Oggi sono andato con mio padre in una libreria del centro.
“Vorrei dare un’occhiata alle ultime novità” mi ha detto. “Se non hai voglia di accompagnarmi, vado da solo”.
“Può venire anche Riccardo con noi?”
“Naturalmente”.
Riccardo non si è fatto ripetere due volte l’invito.
“Mio padre è troppo pigro” mi ha detto “e in centro non va quasi mai”.
Il primo quarto d’ora lo abbiamo passato con mio padre in libreria, a sfogliare libri nel settore per ragazzi.
La commessa a un certo punto ci ha chiesto: “Posso aiutarvi? Cercate un libro particolare?”
“No, stiamo esplorando a caso” le ha risposto Riccardo. “Del resto, lui ha un esperto in famiglia. Suo padre è quello lì”.
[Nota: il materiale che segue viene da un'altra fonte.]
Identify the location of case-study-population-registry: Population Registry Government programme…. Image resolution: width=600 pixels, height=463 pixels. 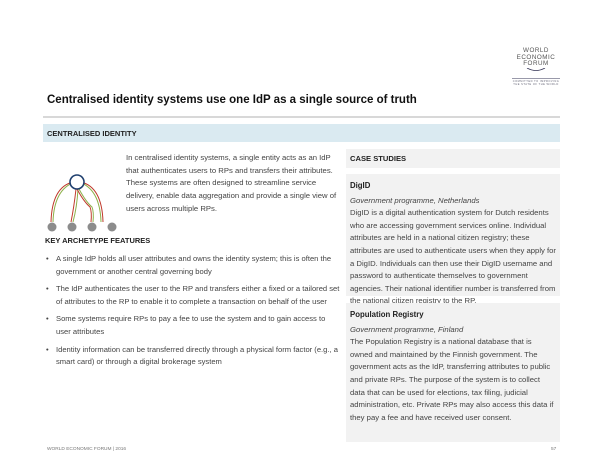
(453, 372).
“Vuoi dire il signor Petrini?”
“Sì”.
“Sei davvero suo figlio?” mi ha chiesto interessata la commessa.
Ho capito che stava per sottopormi a un fuoco di fila di domande e, anziché risponderle, ho detto a Riccardo: “Bisogna che andiamo, vieni, siamo in ritardo”.
L’ho preso per un braccio e l’ho spinto in strada.
“Come ti è venuto in mente di dirle che sono suo figlio?” gli ho chiesto.
“Mi è scappato. Non ti vergognerai di tuo padre!”
“No, ma non ho voglia di rispondere a chi per prima cosa mi chiede se vorrò diventare scrittore come lui un giorno. Facciamo due passi, intanto che mio padre continua a cercare”.
A una decina di passi dalla libreria abbiamo visto seduto per terra uno dei quegli uomini che vivono in strada.
L’ho indicato a Riccardo e gli ho detto: “Mia madre dice che non devo chiamarli barboni”.
“E come bisogna chiamarli?”
“O senzatetto o clochard”.
“E cosa cambia?”
“Niente. Ma barbone fa pensare a uno sporco e disordinato”.
“Be’, un po’ lo sono, no?”
“Ho cinquanta centesimi in tasca. Adesso vado a darglieli”.
“Io non ne ho nemmeno uno”.
“Basteranno i miei”.
Quando l’uomo, molto anziano e con dei folti capelli bianchi, mi ha visto mettere la mano in tasca, mi ha bloccato chiedendomi: “Che cosa stai per fare?”
“Voglio darle cinquanta centesimi”.
“Non li voglio”.
“Perché?”
“Perché non sono un mendicante o un barbone, se ti va di chiamarmi così”.
“Vuol dire che non prende soldi dalle persone?”.
“No”.
“Allora che cosa ci sta a fare qui?” gli ha chiesto Riccardo.
“Guardo la gente che passa”.
Io e Riccardo ci siamo scambiati un’occhiata perplessa.
Ma l’uomo ha continuato: “Sono finito sulla strada non per pigrizia, o perché non mi piace lavorare, o per vivere di espedienti. Stavo bene fino a un paio d’anni fa. Poi ho incontrato uno che mi ha imbrogliato, mi ha fatto perdere tutti i soldi che avevo e sono finito in miseria. E’ una storia lunga. Non so se riuscirò mai a recuperare i miei soldi, o almeno una parte di essi. Ma intanto non accetto elemosine. Sono troppo orgoglioso per questo”.
Allora come fa a vivere?, sono stato sul punto di chiedergli.
Ma in quel momento mio padre è uscito dalla libreria e ha chiamato me e Riccardo.
“Purtroppo dobbiamo andare” ho detto all’uomo.
“Andate, andate”.
“Magari la sua storia ce la racconterà un’altra volta. Sta sempre da queste parti?”
“Per il momento”.
“Stavate chiacchierando con lui?” ci ha chiesto mio padre.
“Volevamo dargli cinquanta centesimi, ma non li ha voluti” gli ha risposto Riccardo. “E’ un tipo strano. Dice che è troppo orgoglioso per accettare l’elemosina”.
Mio padre ha guardato l’uomo e ha detto: “La prossima volta andremo a parlagli insieme”.